Once she was born, it took a few weeks to recover, and several more weeks to get back on track. My school was extremely accommodating, but I still felt like I was scrambling to catch up with my classmates and study for boards. I still wasn’t sleeping well because the baby needed feeding and changing every 2 hours around the clock, and your brain just doesn’t process information all that well when you’re running on 4 hours of sleep a night, every night, for weeks on end. My daughter was an adorable study buddy, though!

What if something goes wrong?

And that is all just the normal pregnancy and new baby routine. What if something goes wrong, or even just less-than-perfect? I was unlucky enough to have hyperemesis gravidarum, so my bathroom floor and I were quite well-acquainted for about the first 4 months of my pregnancy. I may have done some Firecracker questions on the bathroom floor at times… Don’t judge…

Can you take time off?

In the grand scheme of things that can go badly with a pregnancy, that was really tame.

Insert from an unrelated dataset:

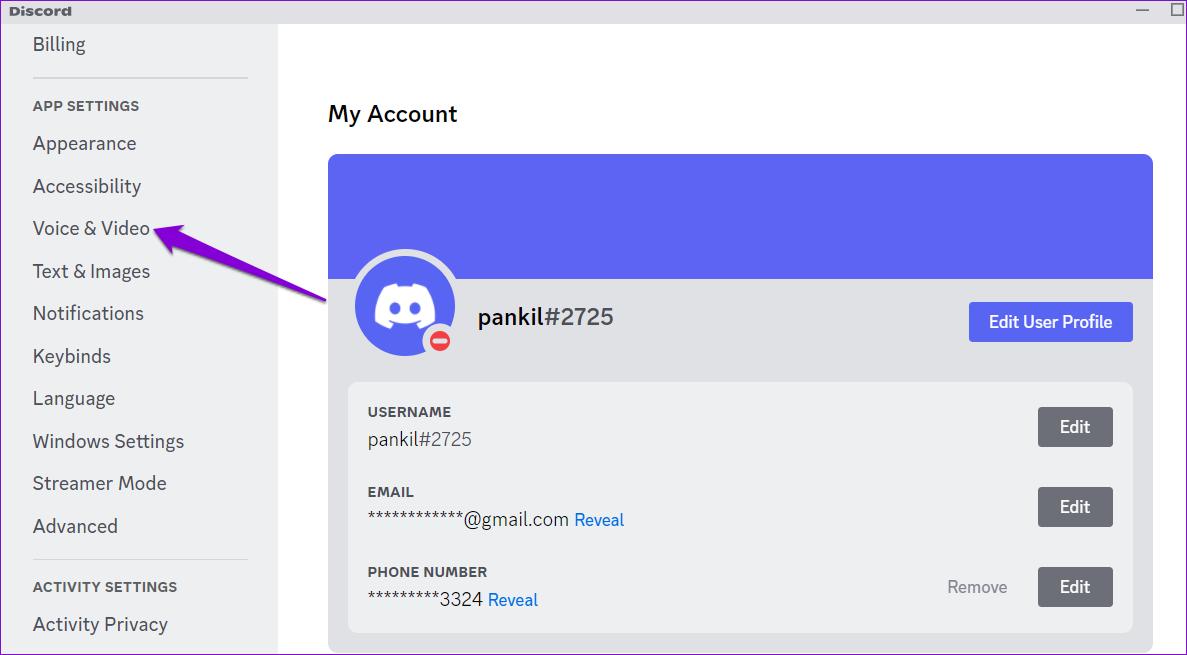Maximize the Discord window

pyautogui.click(x=1177, y=10)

I recovered, and my daughter is happy and healthy. A classmate of mine was not so lucky, and ended up having to take a year off to deal with a complicated pregnancy and a sick newborn in the NICU. She had a husband with a full-time job and good health insurance to take care of her, but if that had happened to me, I would have been in a very tight spot. My husband couldn’t support our family by himself, and my school’s health insurance wouldn’t have paid for 3 months in the NICU.

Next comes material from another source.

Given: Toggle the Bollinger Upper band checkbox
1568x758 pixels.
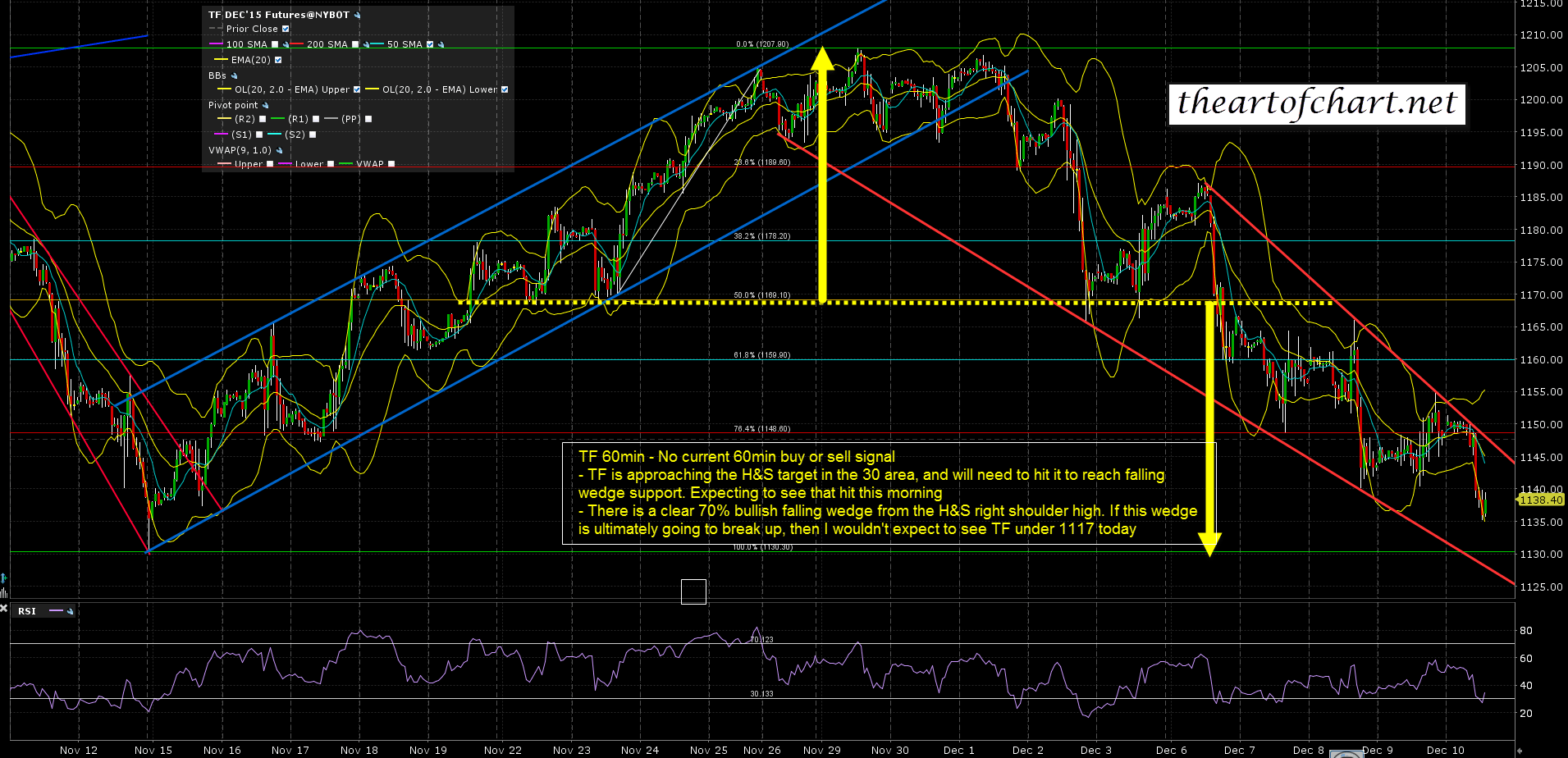Looking at the screenshot, I should point(357,89).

All of that being said, I have a classmate who had a baby during her 4th year, and she seemed much less concerned about it. I can’t speak to her experience, though, so I’ll just say that it probably does matter when you have your baby! We will talk about details of planning your third and fourth year with a pregnancy in a later post.

The bottom line

I’m not saying any of this to scare anyone, I’m saying it because I was the first female MD student at my school to get pregnant during the first three years of school. They were used to people having babies during their last year, and male students’ wives having babies in the other years, but I struggled to find information about what it might be like to be pregnant and in school. So what’s the bottom line?

  1. It can be done! You can have a baby during school and still match into a reasonably competitive specialty.
  2. It’s hard! Having a baby is hard work for anyone, and especially so if you are already working your tail off.
  3. Timing matters! I spent week 4 to 18 of my pregnancy vomiting several times per day. Luckily, I was in my pre-clinical years. I’m not sure how well that would have gone over in the OR, but I bet it would have impacted my clinical education if it had happened during my clinical years. On the other hand, a fourth-year baby would have meant plenty of maternity leave.
  4. Being a female and HAVING a baby isn’t the same as being a male whose wife has a baby. The physical toll that pregnancy exacts on your body is nothing to joke about, and you had better be prepared.
  5. It’s all about priorities. If you HAVE to be a dermatologist to be happy, having a baby during med school might not be the right choice. There are only so many hours in a day, and after you eat and sleep you have to decide whether to spend the remaining hours studying or with your child. Are you prepared to give up a cool extra-curricular opportunity to be with your child? Are you willing to cut back on your research?